Натуся в качестве гробового наряда решила использовать недавно подаренное ей черное атласное платье с яркими цветами по полю, воротник – бантом и, что совсем уж недопустимо, короткими рукавами – фонариком.

– Ты бы ишшо мини сабе исделала, – смеялись старухи. Наталья с жалостью перебирала негнущимися пальцами приятно струящийся шелк.

– Дюже красивое, – вздохнула она.

– В гроб-то? Да уж куды дюжее! Ну ты и щеголиха! – посмеивались подружки, – нашла где хворсить!

– Авдотья. А у тебя какое? Авдотья поджала губы – точь в точь как старшая сестра. Она считала себя женщиной интеллигентной, к бывшим подружкам своего детства и юности относилась презрительно и в их посиделках и разговорах обычно не участвовала, ссылалась на занятость. Но сейчас, словно ждала вопроса.

– Дуня, ты все собрала-то?

– Собрала, – коротко ответила Авдотья и ушла за узелком.

Платье у нее там лежало коричневое, правильное, с длинным рукавом, платок белый, рейтузы. Чулки, тапочки, рубаха… Старухи склонились над раскладываемым богатством, кивали щупали.

– Дуня, а рубаха-то у табе ня новая, ношена поди?

Авдотья растерялась:

– Чистенькая…

– И бусгалтэр другой следовает…

Авдотья не дала договорить, быстро собрала вещи, стянула изо всех сил узел. Она испытывала чувство стыда, как будто именно сейчас ее состарившееся тело, лишенное жизни и беспомощное, вот именно сейчас ее будут обмывать эти товарки, и, разбирая ее смертное, станут обсуждать и то, как она сохранилась в смерти и то, какой она была при жизни.

Но старухи, насмотревшись на тряпки, продолжили свой разговор, как ни в чем не бывало.
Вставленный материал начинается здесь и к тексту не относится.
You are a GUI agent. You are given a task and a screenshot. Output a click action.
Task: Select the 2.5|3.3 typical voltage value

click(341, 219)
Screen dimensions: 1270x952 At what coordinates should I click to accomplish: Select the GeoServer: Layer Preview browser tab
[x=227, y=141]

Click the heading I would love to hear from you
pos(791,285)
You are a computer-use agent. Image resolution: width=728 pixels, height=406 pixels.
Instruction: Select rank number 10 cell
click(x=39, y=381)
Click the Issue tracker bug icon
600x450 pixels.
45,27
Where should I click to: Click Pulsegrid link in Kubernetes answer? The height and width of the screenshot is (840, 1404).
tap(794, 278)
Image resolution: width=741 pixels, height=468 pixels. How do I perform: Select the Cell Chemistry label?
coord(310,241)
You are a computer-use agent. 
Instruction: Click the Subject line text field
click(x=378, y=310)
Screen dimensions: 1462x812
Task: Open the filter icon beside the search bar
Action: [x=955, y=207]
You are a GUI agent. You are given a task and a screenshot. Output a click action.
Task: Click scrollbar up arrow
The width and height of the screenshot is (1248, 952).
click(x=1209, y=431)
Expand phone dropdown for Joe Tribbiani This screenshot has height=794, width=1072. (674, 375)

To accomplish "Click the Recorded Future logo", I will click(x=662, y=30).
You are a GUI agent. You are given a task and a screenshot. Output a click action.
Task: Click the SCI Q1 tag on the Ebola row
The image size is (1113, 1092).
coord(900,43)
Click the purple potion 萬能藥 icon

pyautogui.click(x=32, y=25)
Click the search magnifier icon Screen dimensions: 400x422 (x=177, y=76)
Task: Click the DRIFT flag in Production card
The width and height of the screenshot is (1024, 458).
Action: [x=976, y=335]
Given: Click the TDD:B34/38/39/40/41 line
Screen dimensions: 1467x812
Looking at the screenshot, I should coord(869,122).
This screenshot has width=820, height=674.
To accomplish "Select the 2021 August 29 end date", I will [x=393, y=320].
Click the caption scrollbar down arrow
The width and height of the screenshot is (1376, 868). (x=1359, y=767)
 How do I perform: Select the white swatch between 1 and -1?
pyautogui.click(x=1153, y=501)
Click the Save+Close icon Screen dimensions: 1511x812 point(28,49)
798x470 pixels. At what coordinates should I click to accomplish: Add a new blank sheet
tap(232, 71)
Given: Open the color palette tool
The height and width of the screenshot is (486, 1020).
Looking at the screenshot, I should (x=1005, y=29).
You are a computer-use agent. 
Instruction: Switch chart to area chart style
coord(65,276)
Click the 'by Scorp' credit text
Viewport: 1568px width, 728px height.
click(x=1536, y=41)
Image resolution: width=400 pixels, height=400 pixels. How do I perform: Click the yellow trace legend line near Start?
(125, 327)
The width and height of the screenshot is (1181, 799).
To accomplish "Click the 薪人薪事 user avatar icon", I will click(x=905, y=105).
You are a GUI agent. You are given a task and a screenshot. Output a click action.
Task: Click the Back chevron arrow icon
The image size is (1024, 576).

И Авдотья, прижимая узел к груди, спряталась от них в другую комнату.

– Я и свечи купила, – продолжала говорить Натуся.

– А полотенца-то, полотенца, – подсказывали подружки, – надо и на гроб и на поминки…

Валентина вмешалась, пообещала при всех справить Натусе хорошее платье.

– А эту-то куды, – сетовала Натуся, – жалко!

– Сейчас носи, – предложила Валентина.

– Куды ж мне?

– А, так ноне табе совестно. А в гроб, поди, в самый раз! – ехидничали бабки.

Скандал разразился ближе к ночи, когда гости уже ушли, и Авдотья помогала мне стелить постель. Она достала чистую простыню и, сильно встряхнув ее, накрыла диван. Расправляя складки, она принялась бурчать:

– Бабушка, бабушка… Все вам бабушка…

Кажется, я восприняла ее ворчание как шутку:

– Куда же мы без тебя, – мне хотелось польстить ей. Но она, неожиданно бросила простынь, уселась на диван и зарыдала:

– И когда же мне покой будет! Тьфу на вас, сволочи! Всю жизнь на мне ездите!

Я в растерянности присела рядом, попыталась обнять ее за плечи, Валентина кинулась к ней, гладила по голове, успокаивала, Натуся замерла в дверях, не решаясь сделать шаг. Авдотья разошлась еще больше:

– Убирайтесь! – зло крикнула она, – видеть вас не желаю! Кто такие, а? Кто это у нас? – ее голос стал притворно ласковым, она заглядывала мне в лицо, потом вскочила и, приседая и кривляясь, стала кланяться мне и спрашивать:

– Девушка! Ты кто такая? Как тебя зовут, а? Что-то я тебя не знаю…

– Ба, перестань, – тихо просила я.

– Мама, – пыталась остановить ее Валентина, – успокойся, – это мы, мы все тут свои. Это – Маша, ну, успокойся, пожалуйста!

– Какая я вам бабушка! Я вам не бабушка! Не знаю я вас и знать не хочу. – Она отталкивала Валентину и кричала, – Ах ты, гадина, убирайся! Убирайтесь все!